Practical Implications
The argumentation presented in this article is intended to support the view that it is unwise to rely on Folk Psychological principles to guide important decisions, including those relating to educational practice. Whilst our natural beliefs about the way we and other people think, feel and behave may be useful in everyday life, a more objective, evidence based approach is required when making choices that will have exceptionally powerful consequences.
Whilst assessments of the intuitive appeal of different concepts may have some utility, the studies and argumentation presented in the current essay suggest that an over-reliance on personal judgement may be unwise.
For instance, there is a lot of popular support for the idea that certain students are ‘visualisers’ and learn better with visually presented information, whereas others are ‘verbalisers’ and learn best with verbally presented information (e.g. Omrod, 2008).

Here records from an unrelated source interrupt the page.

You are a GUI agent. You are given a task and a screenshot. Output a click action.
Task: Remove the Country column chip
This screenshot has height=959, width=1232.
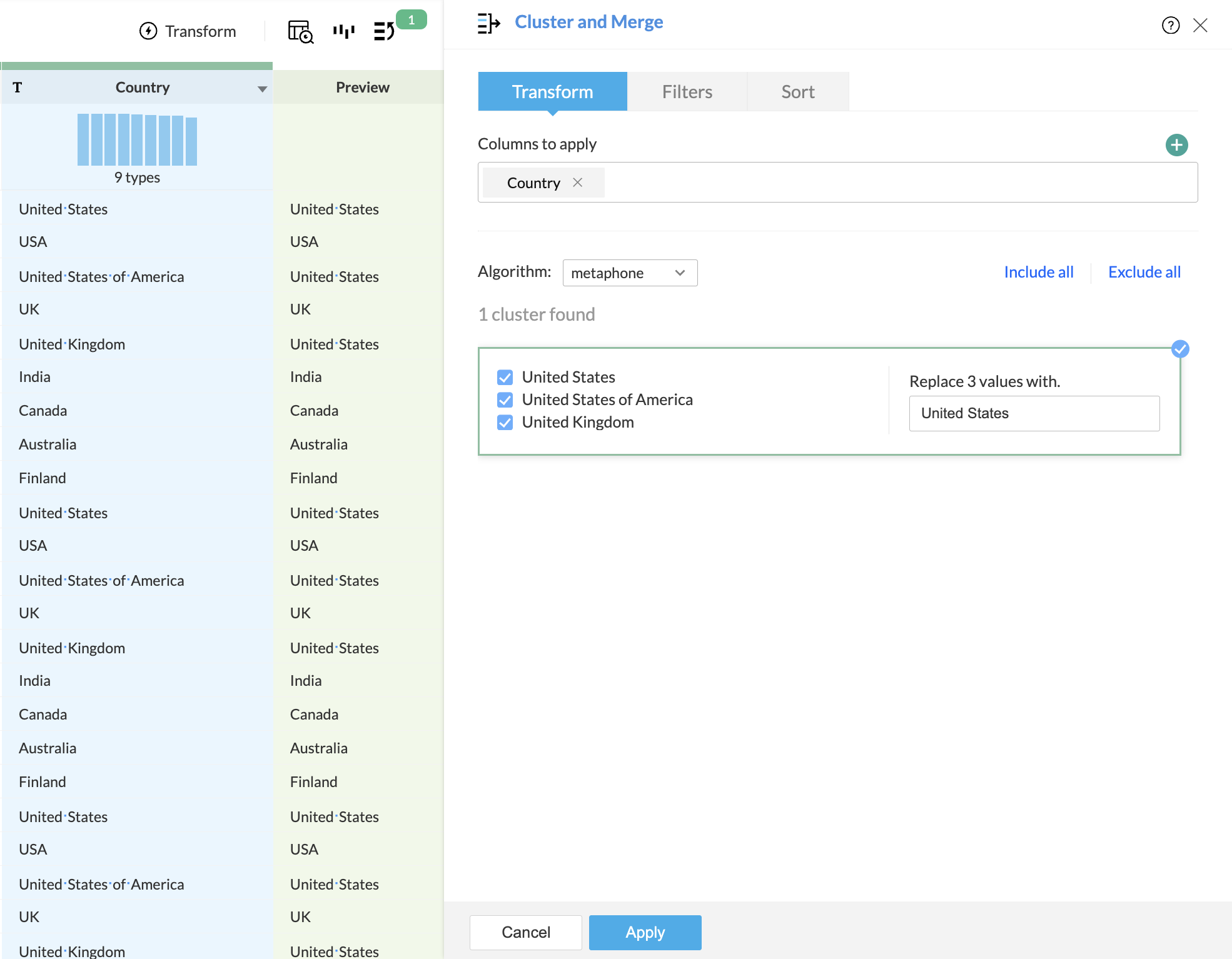(578, 183)
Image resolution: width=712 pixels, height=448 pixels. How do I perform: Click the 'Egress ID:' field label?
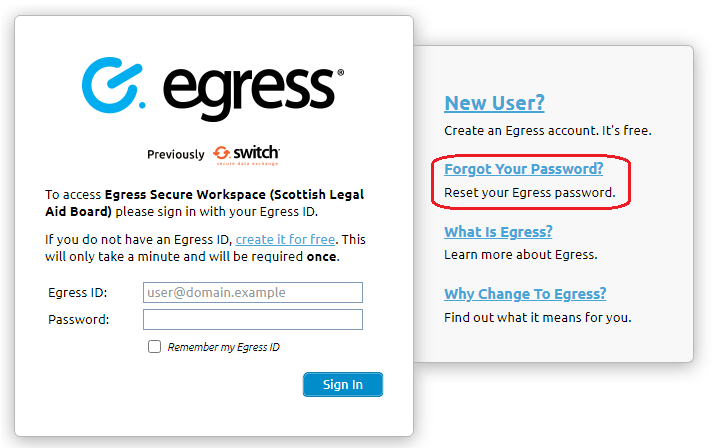pos(78,293)
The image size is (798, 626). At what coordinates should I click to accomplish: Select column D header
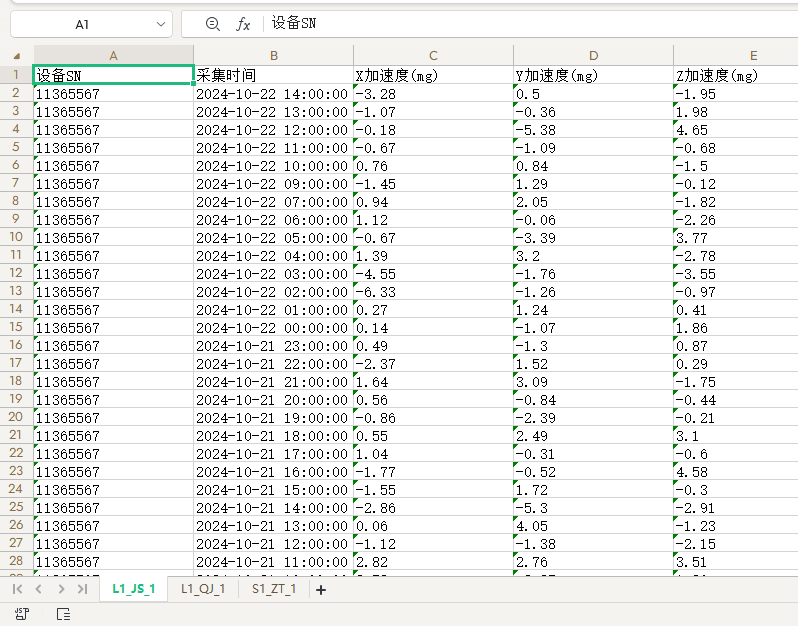pos(593,56)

However, in a review of the relevant literature, Pashler et al. (2008) found that whilst there is indeed evidence that students vary in their preferences for certain learning modalities, there is no evidence that matching teaching practices to learning styles has any positive effect. A similar conclusion was reached by Mayer (2011). Thus, in this case it appears that a reliance on popular appeal could be misleading in the selection of optimal teaching strategies.

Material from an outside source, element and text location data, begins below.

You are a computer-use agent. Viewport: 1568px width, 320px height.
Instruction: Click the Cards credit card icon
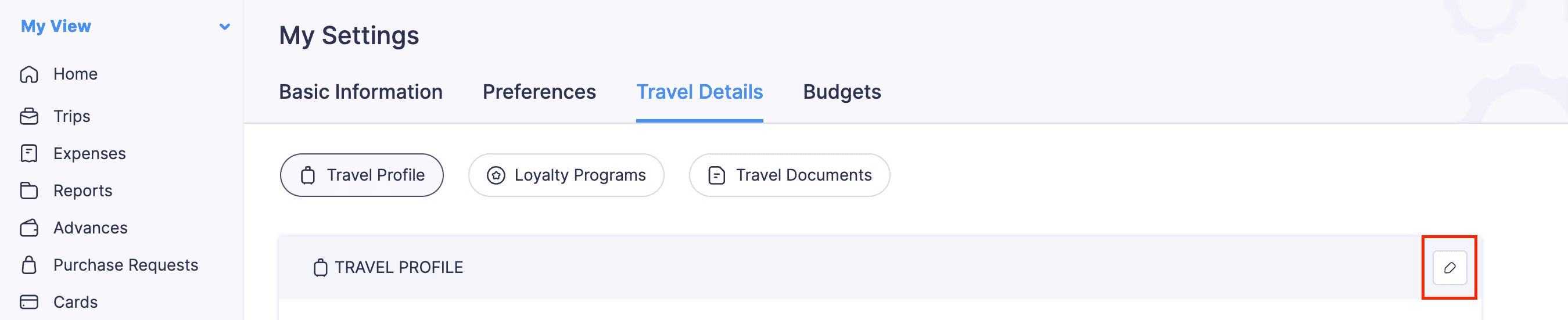point(28,302)
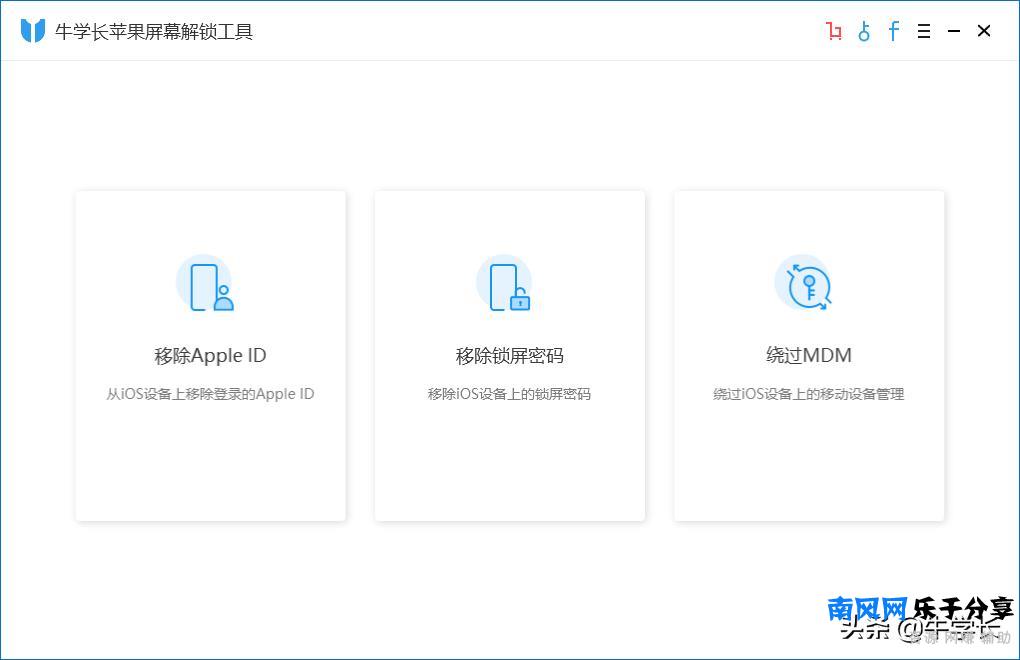Click the shopping cart purchase icon
The width and height of the screenshot is (1020, 660).
pyautogui.click(x=833, y=31)
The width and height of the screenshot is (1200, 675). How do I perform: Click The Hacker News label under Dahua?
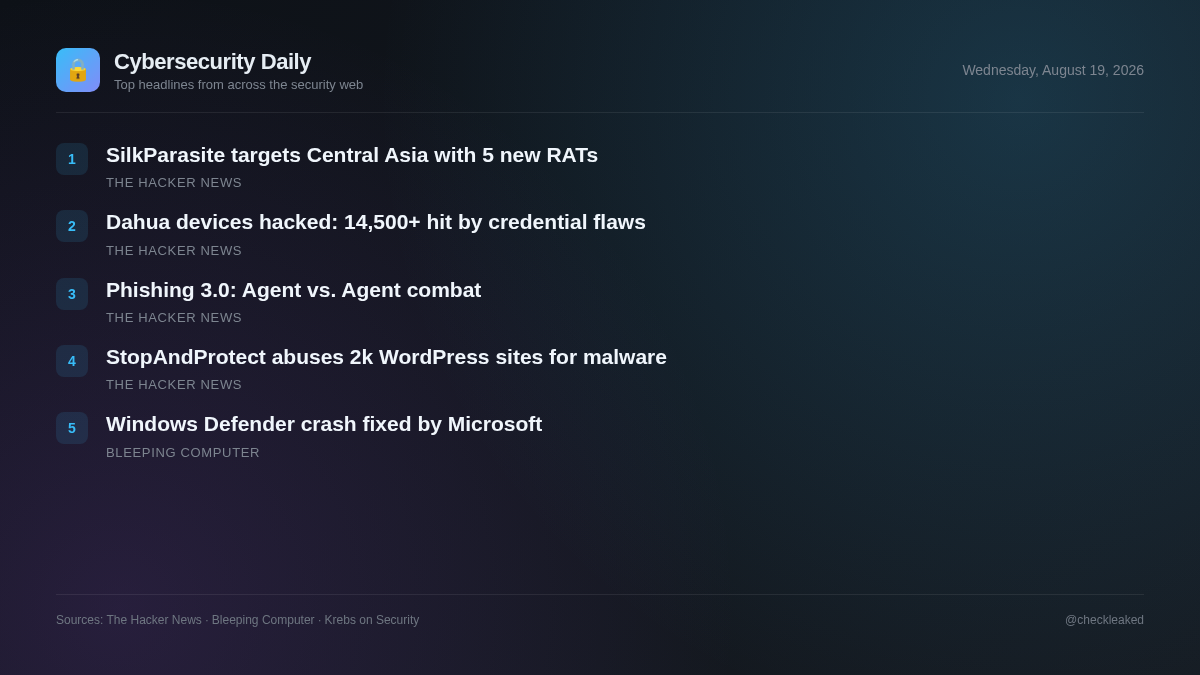(x=174, y=251)
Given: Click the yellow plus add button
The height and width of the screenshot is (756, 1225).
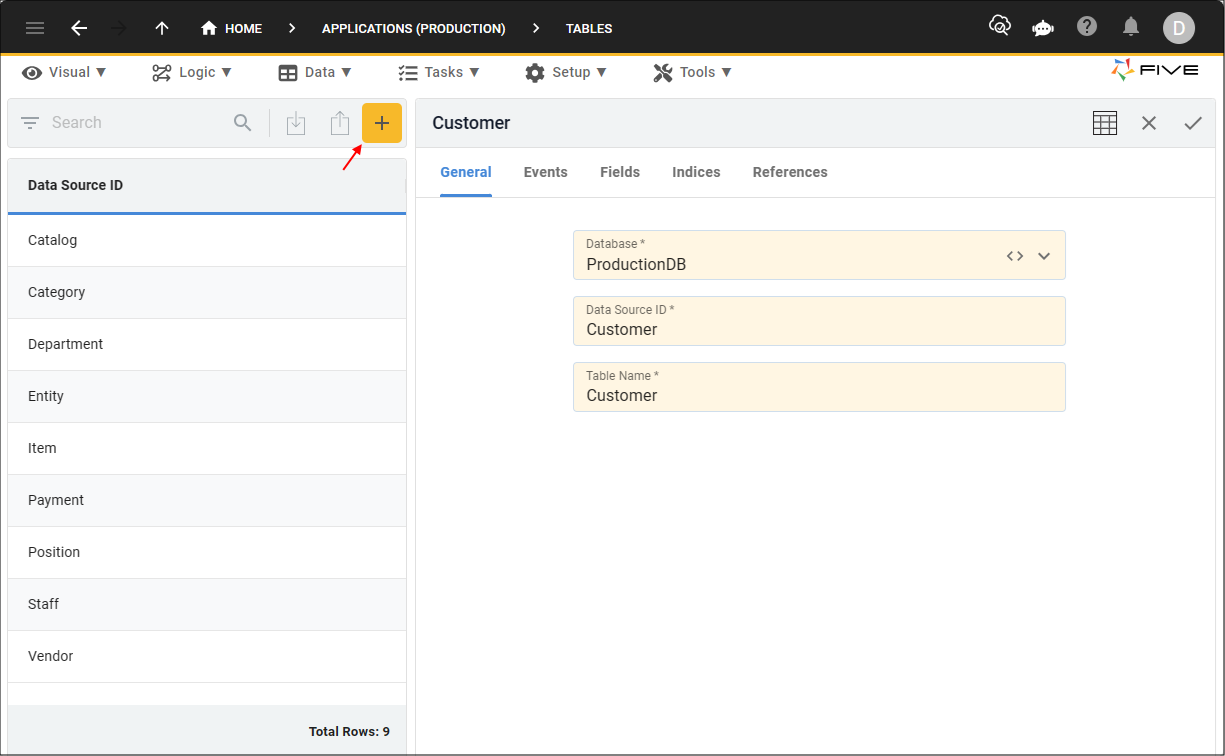Looking at the screenshot, I should click(x=382, y=123).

Surely, then, the first source of information to use when evaluating a particular teaching strategy should be the presence or absence of evidence in favour of the use of that strategy? If there is a dispute in the literature regarding the amount of evidence supporting a particular view, then surely an examination of this disputed evidence base should be the first port of call in attempting to evaluate the view in question? Rather than simply picking and choosing theories according to whichever resonates with us on a personal level, perhaps we should focus more on which has the most empirical support. There is a vast quantity of empirical data available pertaining to the effectiveness of a wide range of teaching methods. This evidence base is easily accessed by anyone with a connection to a University journal database, and could be of great help for any individual wishing to cultivate strong teaching abilities. In the words of the famous Psychologist Dr Robert Cialdini (2007): “When the science is available, why use anything else?”